Le projet de la Valle de los Caídos est une oeuvre architecturale imaginée par Franco et pour Franco. Le décret gouvernemental d’érection de ce complexe mémoriel date du 1er avril, soit quelques mois après l’accession au pouvoir du général au terme de sa victoire contre les Républicains. Le décret, signé de la main de Franco, stipule: “La dimension de notre croisade, les sacrifices héroïques contenus dans la victoire et la transcendance que cette épopée a eu pour l’avenir de l’Espagne, ne peuvent être perpétués par les simples monuments avec lesquels les événements marquants de notre histoire sont habituellement commémorés dans les villes et les villages. (…) Il est nécessaire que les pierres qui s’élèvent aient la grandeur des monuments anciens, défient le temps et l’oubli et constituent un lieu de méditation et de repos dans lequel les générations futures rendront hommage à ceux qui leur ont légué une meilleure Espagne.”
L’annulation du procès de Lluis Companys
C’est une demande historique des indépendantistes catalans. L’annulation du procès du président Companys sera effective avec la loi de mémoire démocratique.
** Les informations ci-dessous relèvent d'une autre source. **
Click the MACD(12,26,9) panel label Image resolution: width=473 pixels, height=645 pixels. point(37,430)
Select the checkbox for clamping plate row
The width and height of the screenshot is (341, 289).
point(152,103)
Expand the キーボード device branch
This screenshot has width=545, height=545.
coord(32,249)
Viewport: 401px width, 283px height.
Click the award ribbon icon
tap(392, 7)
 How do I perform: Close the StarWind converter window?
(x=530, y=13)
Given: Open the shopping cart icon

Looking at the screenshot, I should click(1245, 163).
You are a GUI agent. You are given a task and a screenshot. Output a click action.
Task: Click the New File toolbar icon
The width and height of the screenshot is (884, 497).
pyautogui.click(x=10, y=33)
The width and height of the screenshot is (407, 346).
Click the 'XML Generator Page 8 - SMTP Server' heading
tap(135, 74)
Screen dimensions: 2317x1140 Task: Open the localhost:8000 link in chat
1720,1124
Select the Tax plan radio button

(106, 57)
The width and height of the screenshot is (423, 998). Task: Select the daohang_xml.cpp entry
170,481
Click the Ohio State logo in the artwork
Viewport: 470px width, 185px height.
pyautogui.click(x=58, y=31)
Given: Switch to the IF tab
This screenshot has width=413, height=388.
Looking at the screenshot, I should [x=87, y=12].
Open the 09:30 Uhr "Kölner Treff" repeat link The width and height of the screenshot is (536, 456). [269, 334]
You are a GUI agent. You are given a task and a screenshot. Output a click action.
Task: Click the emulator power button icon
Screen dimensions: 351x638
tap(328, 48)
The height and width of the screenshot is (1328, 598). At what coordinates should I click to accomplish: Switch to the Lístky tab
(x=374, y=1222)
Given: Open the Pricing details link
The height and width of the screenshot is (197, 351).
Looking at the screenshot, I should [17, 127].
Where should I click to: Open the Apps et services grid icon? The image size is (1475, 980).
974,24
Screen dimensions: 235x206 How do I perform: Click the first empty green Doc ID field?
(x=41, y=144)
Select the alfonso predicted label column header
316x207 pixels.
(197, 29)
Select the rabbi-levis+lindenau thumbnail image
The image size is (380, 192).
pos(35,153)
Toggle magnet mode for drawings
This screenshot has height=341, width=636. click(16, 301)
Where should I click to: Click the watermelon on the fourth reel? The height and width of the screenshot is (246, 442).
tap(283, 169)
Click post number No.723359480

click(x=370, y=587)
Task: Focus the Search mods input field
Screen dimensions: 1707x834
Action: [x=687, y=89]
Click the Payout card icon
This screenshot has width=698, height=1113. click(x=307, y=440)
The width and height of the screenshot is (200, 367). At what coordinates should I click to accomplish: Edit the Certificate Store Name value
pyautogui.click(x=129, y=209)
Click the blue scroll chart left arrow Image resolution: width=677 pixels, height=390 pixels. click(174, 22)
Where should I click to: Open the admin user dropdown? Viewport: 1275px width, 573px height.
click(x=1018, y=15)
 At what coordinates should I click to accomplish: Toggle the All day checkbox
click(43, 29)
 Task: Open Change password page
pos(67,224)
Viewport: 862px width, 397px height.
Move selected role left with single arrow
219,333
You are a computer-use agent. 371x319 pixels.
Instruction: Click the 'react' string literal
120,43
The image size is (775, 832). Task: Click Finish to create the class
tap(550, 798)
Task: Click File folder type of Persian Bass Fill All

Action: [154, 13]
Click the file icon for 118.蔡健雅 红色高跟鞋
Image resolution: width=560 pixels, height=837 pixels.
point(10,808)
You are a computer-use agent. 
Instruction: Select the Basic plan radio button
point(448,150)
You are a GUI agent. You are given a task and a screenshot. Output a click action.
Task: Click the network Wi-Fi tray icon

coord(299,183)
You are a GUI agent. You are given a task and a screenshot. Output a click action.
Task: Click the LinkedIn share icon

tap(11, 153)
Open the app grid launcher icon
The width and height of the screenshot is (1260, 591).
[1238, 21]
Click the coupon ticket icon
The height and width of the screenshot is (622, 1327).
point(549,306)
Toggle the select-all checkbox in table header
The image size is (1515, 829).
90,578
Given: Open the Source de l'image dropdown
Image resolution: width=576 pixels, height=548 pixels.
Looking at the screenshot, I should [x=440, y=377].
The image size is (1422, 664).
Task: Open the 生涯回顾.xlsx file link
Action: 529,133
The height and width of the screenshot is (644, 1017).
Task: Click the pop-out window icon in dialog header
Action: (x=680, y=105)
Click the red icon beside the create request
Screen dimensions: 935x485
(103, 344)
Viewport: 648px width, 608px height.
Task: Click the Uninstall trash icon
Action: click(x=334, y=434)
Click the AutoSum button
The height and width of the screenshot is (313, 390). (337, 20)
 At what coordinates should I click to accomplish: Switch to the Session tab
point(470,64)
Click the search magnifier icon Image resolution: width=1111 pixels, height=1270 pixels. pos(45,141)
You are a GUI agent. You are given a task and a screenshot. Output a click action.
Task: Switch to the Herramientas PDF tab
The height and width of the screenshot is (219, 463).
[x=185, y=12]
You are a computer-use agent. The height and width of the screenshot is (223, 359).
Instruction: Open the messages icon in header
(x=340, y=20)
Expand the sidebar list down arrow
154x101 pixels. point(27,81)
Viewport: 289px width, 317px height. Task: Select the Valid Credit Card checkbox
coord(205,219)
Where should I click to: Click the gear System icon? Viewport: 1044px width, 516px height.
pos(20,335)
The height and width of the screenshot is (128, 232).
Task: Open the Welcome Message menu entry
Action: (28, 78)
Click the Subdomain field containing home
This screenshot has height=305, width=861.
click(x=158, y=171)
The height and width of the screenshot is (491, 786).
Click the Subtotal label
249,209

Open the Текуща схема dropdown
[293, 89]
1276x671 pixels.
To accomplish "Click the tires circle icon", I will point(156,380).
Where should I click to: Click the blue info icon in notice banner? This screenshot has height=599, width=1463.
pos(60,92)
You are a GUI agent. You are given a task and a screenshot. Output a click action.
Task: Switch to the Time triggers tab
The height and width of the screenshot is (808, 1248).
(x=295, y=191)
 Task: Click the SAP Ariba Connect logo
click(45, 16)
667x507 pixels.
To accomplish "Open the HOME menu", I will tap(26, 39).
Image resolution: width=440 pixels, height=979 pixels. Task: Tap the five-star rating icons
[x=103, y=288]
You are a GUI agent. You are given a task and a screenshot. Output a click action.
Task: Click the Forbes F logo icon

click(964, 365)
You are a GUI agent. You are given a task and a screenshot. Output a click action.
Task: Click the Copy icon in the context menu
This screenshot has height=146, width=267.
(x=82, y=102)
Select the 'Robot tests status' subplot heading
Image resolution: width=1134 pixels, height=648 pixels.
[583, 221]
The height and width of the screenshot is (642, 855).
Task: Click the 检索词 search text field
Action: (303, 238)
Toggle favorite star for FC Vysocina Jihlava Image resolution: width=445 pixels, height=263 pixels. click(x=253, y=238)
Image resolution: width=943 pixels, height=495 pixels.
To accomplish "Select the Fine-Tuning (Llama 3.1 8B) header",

Ce président de la Catalogne a fait une proclamation de la Catalogne en 1936. La reaction de l’Espagne ne sait pas attendre et prend le contrôle de la Generalitat le lendemain même. Non organisée, non planifiée, sans soutien des syndicats, la République de Companys est morte-née. Pendant les combats, courts mais intenses, 64 personnes ont perdu la vie et 252 furent blessées.
Aussitôt le président Companys et son gouvernement sont incarcérés aux côtés d’un millier de rebelles et condamnés à une peine de 30 ans de prison. Mais avec l’arrivée du front populaire au pouvoir, Companys fut gracié et reprend le pouvoir en qualité de président de la Generalitat. L’expérience prendra fin avec la victoire du général Franco, lors de la guerre civile espagnole qui instaura une dictature et abolira de facto la Generalitat de Catalunya. Companys s’exilia depuis le col de Lli, à La Vajol pour se réfugier à La Baule-Escoublac, en Bretagne. Mais il fut retrouvé par la Gestapo en France et livré à la dictature militaire franquiste le 13 août 1940.
Jugé et condamné par un tribunal militaire, il fut, après avoir été torturé, fusillé au château de Montjuic à Barcelone le 15 octobre 1940 en criant le devenu célèbre “Per Catalunya”.
Un jugement qui va être déclaré nul 80 ans plus tard par la nouvelle loi de mémoire démocratique. Une annonce méprisée par le président Quim Torra qui a demandé jeudi soir que le Premier Ministre Pedro Sanchez et le Roi d’Espagne prononcent publiquement des excuses au peuple catalan pour l’exécution de Companys. Une demande déjà refusée par Madrid.